• [Problem statement]: Nothing but the lines from the one containing "The image size is (1456, 819)." through the end of the data below may appear in the response, each one exact.

Stored items
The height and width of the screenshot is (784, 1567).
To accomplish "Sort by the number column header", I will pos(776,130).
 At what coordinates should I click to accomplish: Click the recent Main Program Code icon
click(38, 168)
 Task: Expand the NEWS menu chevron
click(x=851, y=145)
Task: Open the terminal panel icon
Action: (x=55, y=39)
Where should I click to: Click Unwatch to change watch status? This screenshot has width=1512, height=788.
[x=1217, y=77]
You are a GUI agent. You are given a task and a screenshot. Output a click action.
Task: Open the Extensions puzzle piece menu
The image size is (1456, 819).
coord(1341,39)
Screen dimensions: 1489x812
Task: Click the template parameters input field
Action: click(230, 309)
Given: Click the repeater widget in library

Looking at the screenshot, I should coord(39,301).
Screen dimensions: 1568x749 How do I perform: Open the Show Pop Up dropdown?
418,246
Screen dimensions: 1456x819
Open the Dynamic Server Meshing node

• [The answer]:
The image size is (1456, 819).
coord(1341,39)
Screen dimensions: 1489x812
Task: Click the template parameters input field
Action: click(230, 309)
Given: Click the repeater widget in library

Looking at the screenshot, I should coord(39,301).
Screen dimensions: 1568x749 How do I perform: Open the Show Pop Up dropdown?
418,246
Screen dimensions: 1456x819
Open the Dynamic Server Meshing node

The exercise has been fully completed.